| TASKS |
1: In the oils and fats analysis, what is the highest health rating reported?
2: List every summary statistic in the oils and fats analysis, with its value.
3: Pick up the oils and fats analysis after its last sentence and keep writing it.

| SOURCE DOCUMENT |
--- Begin ---

These are some interesting Summary Statistics to look at before diving further into the data.
| Average Retail Cost per 100ml | Average Percent Total Fat Content |
|---|---|
| 3.425 | 98.48 |
| Average Percent Omega 3 & 6 Content | Average Health Rating |
|---|---|
| 26.83 | 0.03619 |
| Average Percent Retail Markup | Highest Health Rating | Lowest Health Rating |
|---|---|---|
| 814.5 | 1.87 | -0.65 |
Will there be a connection between the Health Rating of the Fat or Oil and the Retail Cost?
My hypothesis is that there will be a connection between the two, with an increase in price as health rating increases. A ggplot with a geom smooth will be used to create the visualization.
What surprised me is that when looking at the graph there does not seem to be a clear connection between the price and how healthy it is for a person to consume. Price seems to be low for most types of oils and fats however, certain oils do vary significantly from the rest in terms of the health rating. Going forward this could interesting to look at.
Is there a connection between the Taste Strength Index and the Retail Markup, leading to higher Retail Costs per 100ml?
My assumption is that there will be a connection as this would explain why it is more sought after at higher prices if the taste strength index is higher and impacts the taste of food more.
It appears that there is not a strong connection between the taste strength index and the retail markup, however, what this visualization did reveal is that the higher end outlier in graph 1 is charging a huge percent retail markup and is a high price to begin with, meaning that it is sought after very high prices above its true worth.
Is there a connection between the Oil Type Index and Cost per 100ml when looking at the Percent of Omega 3 & 6?
Judging by the previous graphs I would not expect there to be a connection between the variables, however if oils higher in Omega 6 and 3 are higher in price it would not shock me, as people purchase items such as these to replenish needed fats like these. Which could result in a price premium.
After analyzing the visualization it appears that the omega 3 and 6 percentages within the oils do not impact the overall price significantly, but it does appear that the higher the content the lower the price is expected to be.
Is there a connection between the Oil Type Index and Retail Markup when looking at the Percent of Omega 3 and then looking at Percent of Omega 6?
I expect that one of the two Omega percents will play a larger role in contributing to the Retail Markup, as I assume one is more valuable than the other.
When looking at the retail markup, based on Omega 3 and Omega 6 percents it does not look like they are connected to the amount the price is marked up which to me means that the value behind the product is not associated immensely with either attribute for the oil.

--- End ---

| MATERIAL PROVIDED |
--- Begin ---

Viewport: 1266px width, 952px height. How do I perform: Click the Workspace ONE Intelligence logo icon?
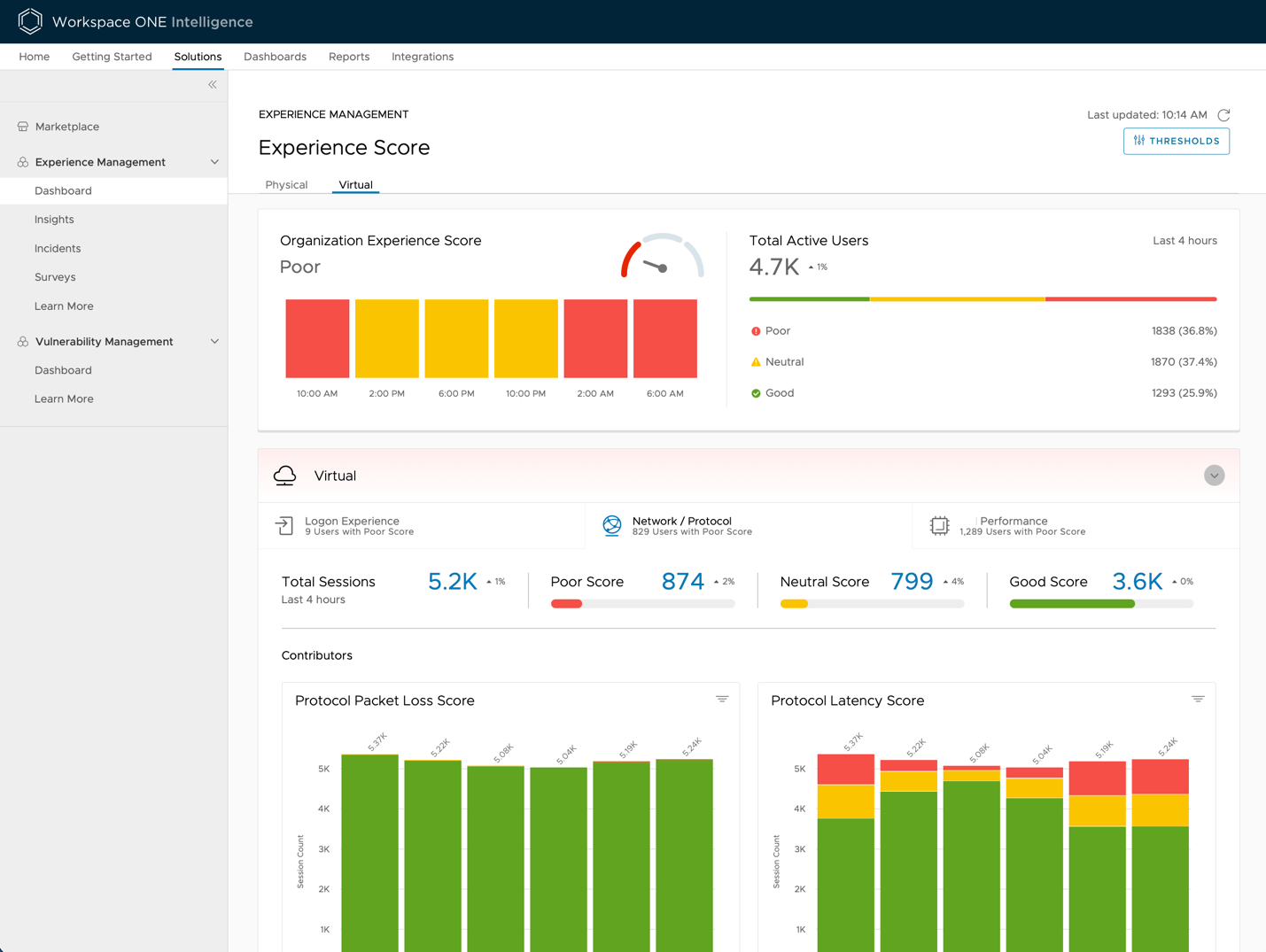30,21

--- End ---

| TASK RESPONSES |
1: 1.87

2:
Average Retail Cost per 100ml: 3.425
Average Percent Total Fat Content: 98.48
Average Percent Omega 3 & 6 Content: 26.83
Average Health Rating: 0.03619
Average Percent Retail Markup: 814.5
Highest Health Rating: 1.87
Lowest Health Rating: -0.65

3:
The tables below are just to help give one last understanding of which Oils sell for higher prices
I would assume that because the majority of the variables that were considered against the price per 100ml did not have much significance that the overall value that some of these oils provide does not stem from the concentration of different types of fats and omega 3 and omega 6 percents, but rather in their applicability for different uses.
| Oil | UK retail cost per 100ml ($) | retail markup | health rating |
|---|---|---|---|
| argan | 17.48 | 3.59 | -0.01 |
| fish cod liver | 16.94 | 69.04 | 0.59 |
| cashew | 14.00 | 16.77 | 0.08 |
| pecan nut | 11.20 | 3.52 | 0.06 |
| apricot kernel | 8.45 | 2.53 | 0.06 |
| almond refined | 7.59 | 2.99 | 0.08 |
| macadamia | 6.80 | 11.79 | 0.07 |
| duck fat | 5.40 | 1.74 | -0.12 |
| wheat germ | 5.39 | 5.05 | 0.06 |
| pumpkin seed | 4.45 | 0.64 | -0.06 |
| Oil | UK retail cost per 100ml ($) | retail markup | health rating |
|---|---|---|---|
| sunflower linoleic, hydrogenated | 0.25 | 0.60 | 0.00 |
| corn refined | 0.29 | 2.14 | -0.05 |
| cottonseed | 0.32 | 1.94 | -0.20 |
| margarine hard | 0.44 | 3.50 | 0.04 |
| lard | 0.50 | 3.30 | -0.17 |
| suet | 0.54 | NA | -0.28 |
| canola / rapeseed refined | 0.56 | 4.08 | 0.31 |
| margarine soft: canola, palm, palm kernel mix | 0.64 | 4.61 | 0.24 |
| rice bran | 0.64 | 4.89 | 0.07 |
| peanut refined | 0.72 | 1.63 | -0.05 |
Data was scraped from Twitter using a developer account. A Twitter token was used to scrape the tweets from twitter. Once scraped and written into a csv, the data was then uploaded into OneDrive and at that point could be utilized. 500 tweets on Argan Oil and 500 tweets on Lard were gathered. These tweets were then combined into one set for ease of use here when doing the sentiment analysis.
How do people feel about the two different Oils/Fats?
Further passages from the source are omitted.